Really, though, it wasn’t just the unflattering uniform that made Penelope feel ashamed of herself. She wasn’t the shortest girl in school, or the…she didn’t even know what euphemism to use. Curviest? There were plenty of girls who were as unsuited to the garments as she was. 

 

The difference was that none of the other girls seemed to care, or at least, they did not care nearly as much as she did. They were not embarrassed. The other girls managed to rise above the horrible garments. They accessorized how they wanted (to the extent that was allowed), or they wore spectacular shoes. They experimented with their hair and makeup. 

 

Most bewildering of all were the girls who simply went about their lives without seeming to overthink every aspect of their appearances. 

 

Penelope had gone shopping for new clothes. She’d taken armfuls of items into the fitting rooms, tried on dozens if not hundreds of jeans and trousers and skirts and dresses. Fitted tops, flowing tops, jumpers. Nothing looked right. Nothing felt right. 

 

She didn’t know what she wanted. She knew only that she didn’t want it in lemon yellow. 

 

Blues and greens; she’d at least managed to figure that much out. She felt more herself in blues and greens. 






It was probably too late to give herself a makeover, anyway.

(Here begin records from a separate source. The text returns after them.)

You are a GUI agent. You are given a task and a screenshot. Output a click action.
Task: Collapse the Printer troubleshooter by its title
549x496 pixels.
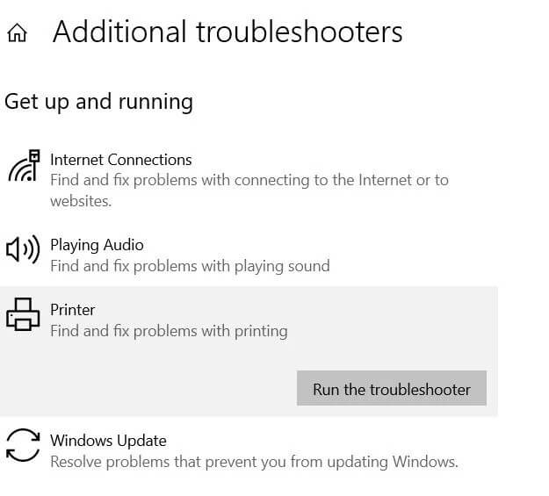click(73, 310)
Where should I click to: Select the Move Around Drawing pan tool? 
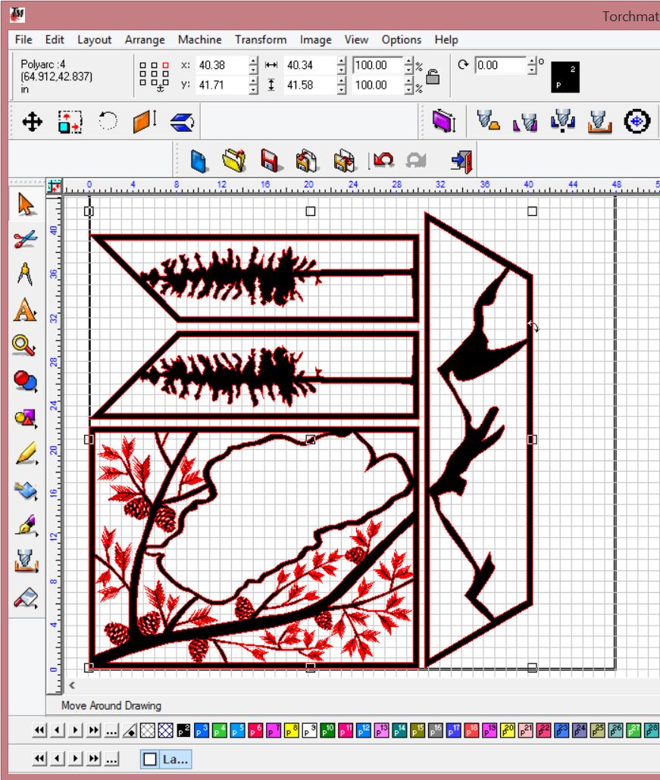pos(33,123)
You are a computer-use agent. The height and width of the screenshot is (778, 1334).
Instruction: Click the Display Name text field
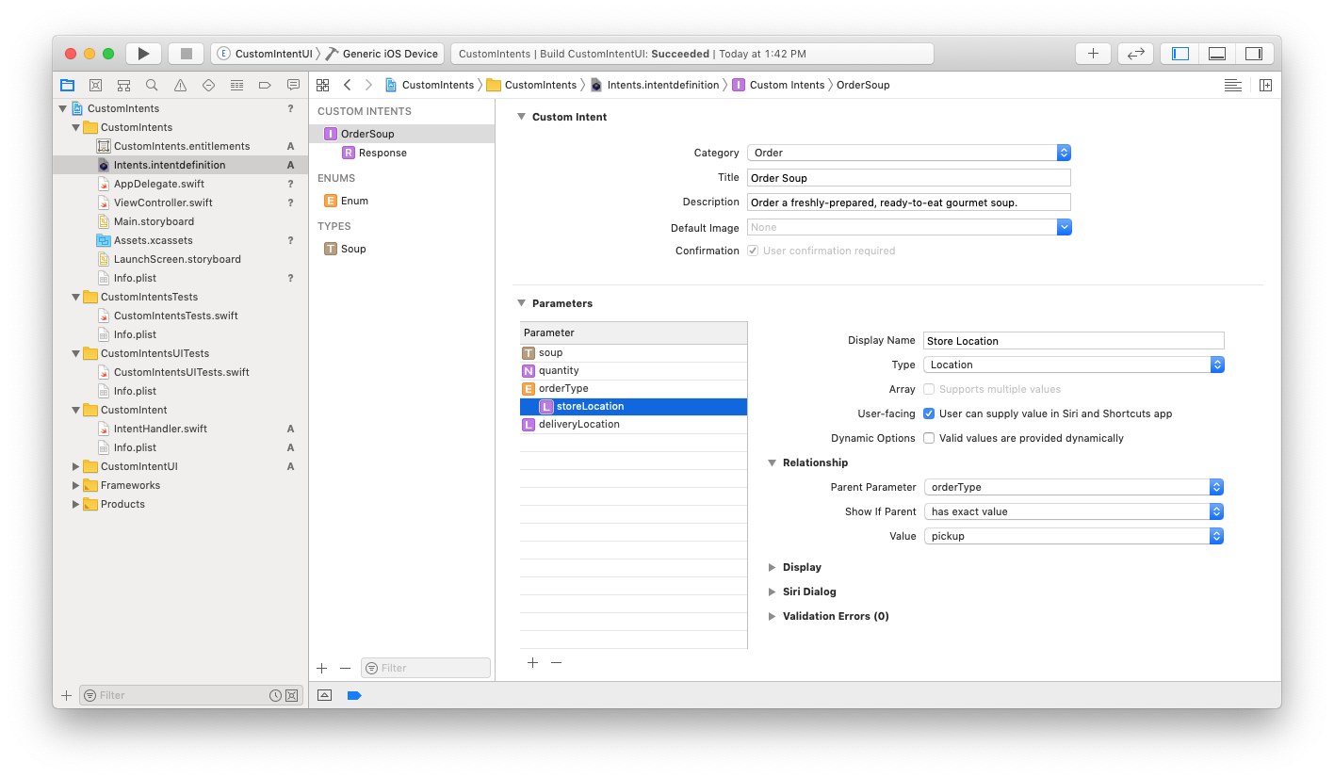click(1073, 341)
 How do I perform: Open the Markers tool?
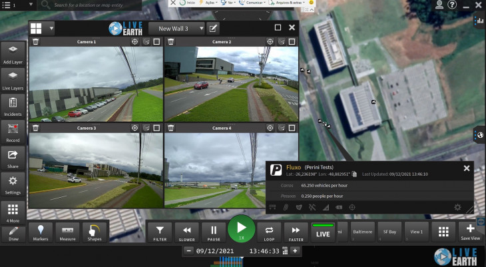tap(41, 232)
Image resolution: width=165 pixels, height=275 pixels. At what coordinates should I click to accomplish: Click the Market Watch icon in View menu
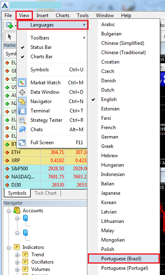tap(22, 83)
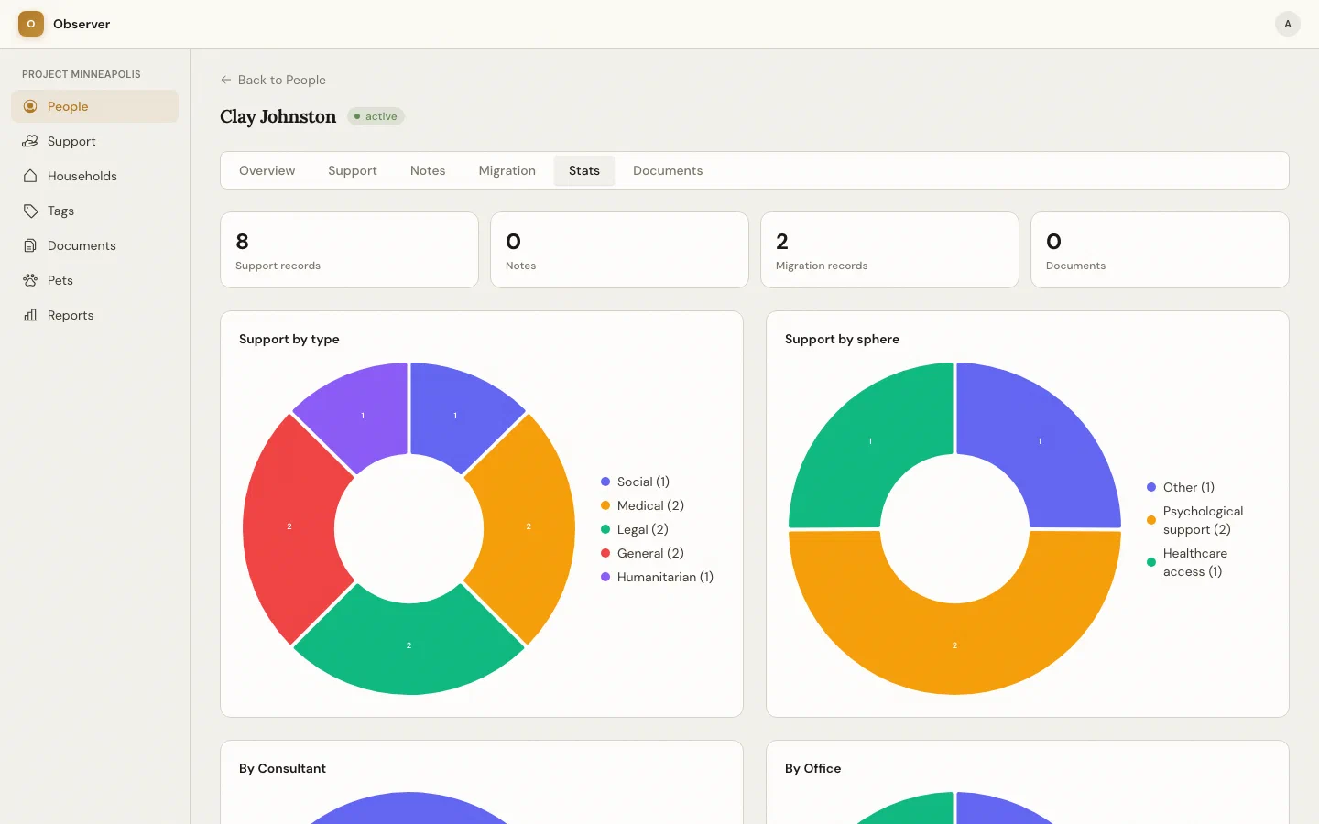Switch to the Overview tab

(267, 170)
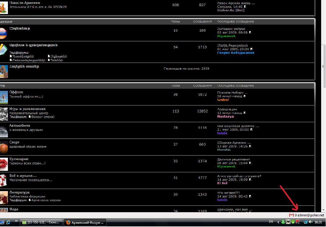Viewport: 326px width, 227px height.
Task: Open the EN language switcher in taskbar
Action: point(270,222)
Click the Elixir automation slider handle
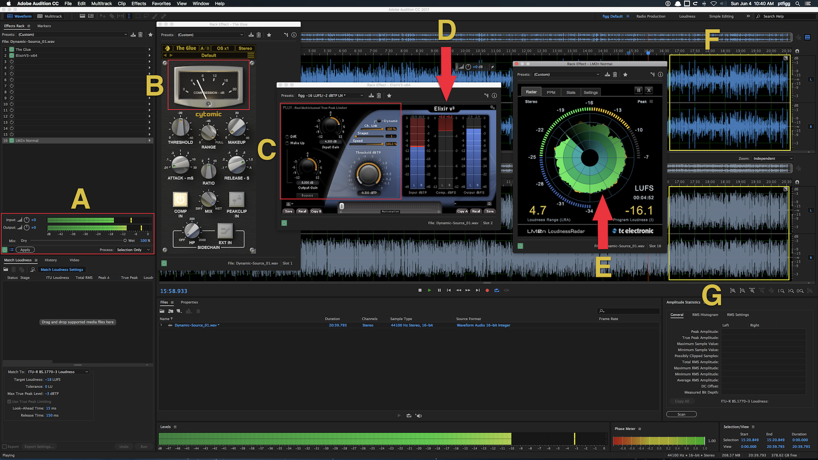Screen dimensions: 818x460 (341, 207)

Surely the optimal time to do that was before she’d arrived at Oxford and begun getting to know people. They were nearly halfway through the term, and she still hadn’t made any real friends aside from Eloise. 

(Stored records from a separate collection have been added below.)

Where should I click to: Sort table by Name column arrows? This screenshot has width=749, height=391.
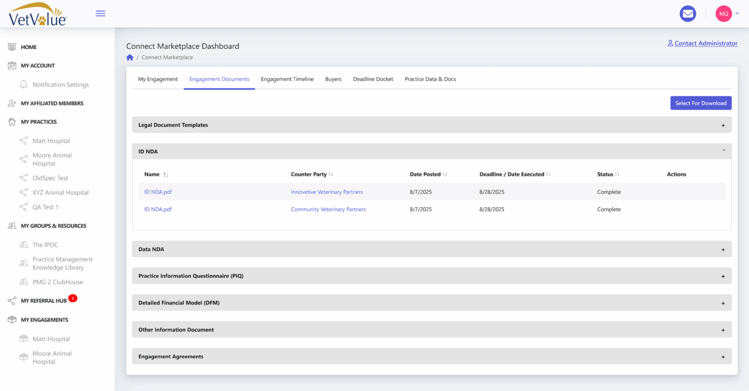(x=166, y=175)
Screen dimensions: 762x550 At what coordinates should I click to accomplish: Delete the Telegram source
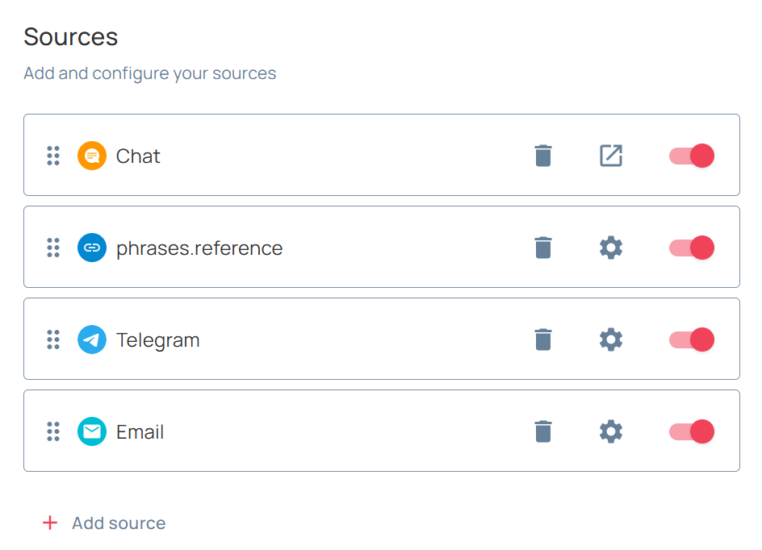[543, 340]
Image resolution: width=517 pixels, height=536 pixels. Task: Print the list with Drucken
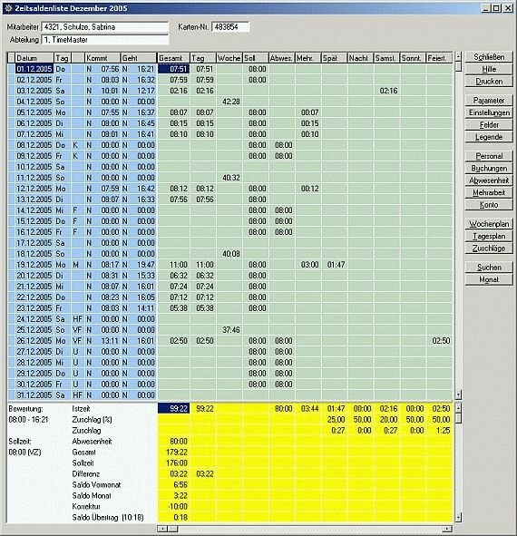tap(489, 82)
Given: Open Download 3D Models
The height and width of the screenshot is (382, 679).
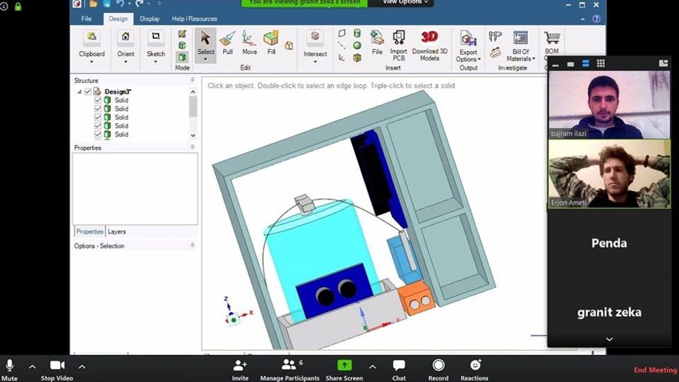Looking at the screenshot, I should click(430, 45).
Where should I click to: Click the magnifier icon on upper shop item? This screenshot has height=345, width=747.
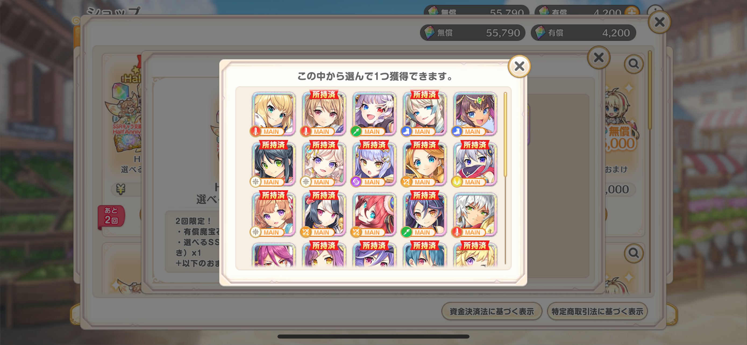(x=634, y=64)
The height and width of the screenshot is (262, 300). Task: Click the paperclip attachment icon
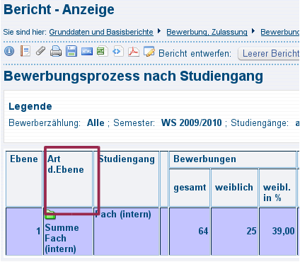pos(40,51)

“We’re going out tonight,” Eloise would announce, at least one day of every weekend. “There’s a party.”

 

(Somehow, she was always personally invited to every party. Penelope had yet to be personally invited to any party.) 

 

“Must we?” 

 

“We must.” 

 

“I don’t have anything to wear,” Penelope would claim, though this excuse had never once worked on Eloise. 

 

“What’s wrong with what you’re wearing? You look fine.” 

 

Fine, it was always fine. As in this is the best that can be expected from you, even though Penelope was sure Eloise was not consciously thinking as much. 

 

“I’m wearing this,” Eloise would continue, gesturing at whatever she’d landed on for that particular day. 

 

Eloise’s wardrobe could be most accurately described as a fashionable laundry pile, or perhaps art-student-next-door-neighbor-in-a-‘90s-sitcom. Penelope didn’t know how Eloise could do it—how she could be so fashionably unfashionable. Some people had an innate chicness, she supposed, like those girls who made the best of the lemon yellow blazers. Eloise was one of them; Penelope was not. 

 

“El…” 

 

“I’m not going by myself, Penelope. And I’m not going with just my brother.” 

 

Right. Colin always came too; he was also somehow invited to every get-together, no matter how casual. He showed up outside their doors, he walked them to the party, and he nearly always walked them home, too. Sometimes Eloise complained about this— I didn’t come to university to be babysat by my brother— but things were what they were. 

 

Which was to say that Colin usually insisted on stopping for food on the way back to their rooms, and usually got roped into paying for both of them as well, and so Eloise did not really mind. 

 

(“It’s all family money anyhow,” Eloise admitted. “Same accounts as mine. But it’s fun to make him grumble about putting it on his cards.”) 

 

Maybe it was a small, ridiculous friend group to have: her neighbor, her neighbor’s older brother. But, as the three of them laughed over piles of fresh, perfectly oily chips or shawarma wrapped in soft, fluffy pita with delightfully garlicky sauce, she couldn’t help but think that for the first time in her life, she felt truly at peace. 

 

Well. 

 

Except when she found herself wanting to lick said garlic sauce off the corner of Colin’s mouth. 

 

Which happened more often than she was prepared to admit, even to herself. 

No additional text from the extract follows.